Prix de Meautry
- Class: Group 3
- Location: Deauville Racecourse Deauville, France
- Inaugurated: 1877
- Race type: Flat / Thoroughbred
- Sponsor: Lucien Barrière
- Website: france-galop.com

Race information
- Distance: 1,200 metres (6f)
- Surface: Turf
- Track: Straight
- Qualification: Three-years-old and up
- Weight: 56½ kg (3yo); 58 kg (4yo+) Allowances 1½ kg for fillies and mares Penalties 3 kg for Group 1 winners * 2 kg for Group 2 winners * 3 kg if two Group 3 wins * 1 kg if one Group 3 win * * since January 1
- Purse: €80,000 (2021) 1st: €40,000

= Prix de Meautry =

Flat horse race in France

The Prix de Meautry is a Group 3 flat horse race in France open to thoroughbreds aged three years or older. It is run at Deauville over a distance of 1,200 metres (about 6 furlongs), and it is scheduled to take place each year in August.

==History==
The event is named after Haras de Meautry, a successful stud farm located near Deauville.
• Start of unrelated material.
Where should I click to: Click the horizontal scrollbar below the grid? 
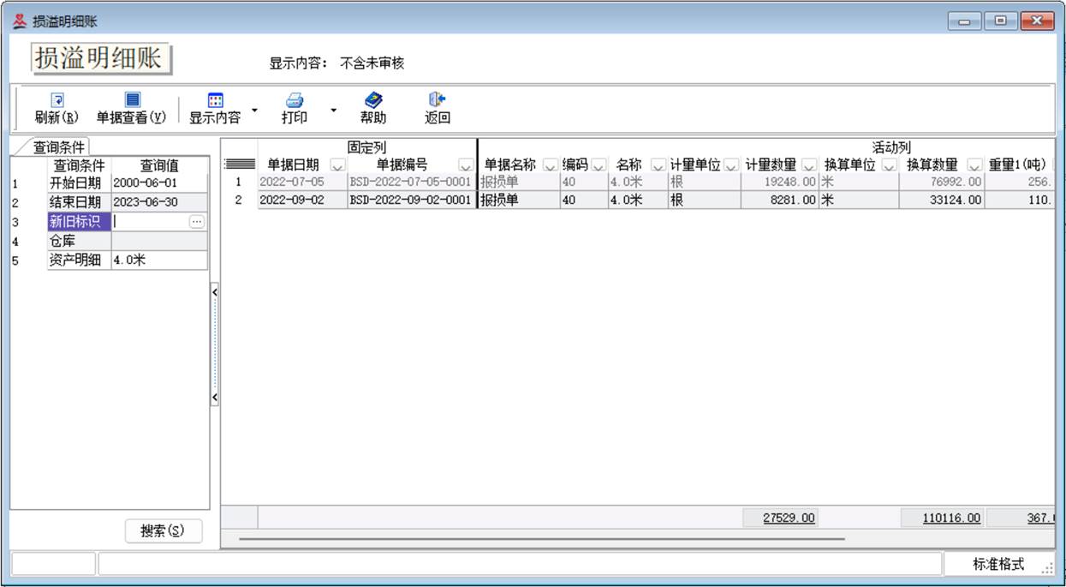coord(541,539)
It was established in 1877, and was initially contested over 900 metres. It was extended to 1,000 metres in 1887.

The race was abandoned throughout World War I, with no running from 1914 to 1918. A new distance of 1,200 metres was introduced in 1922.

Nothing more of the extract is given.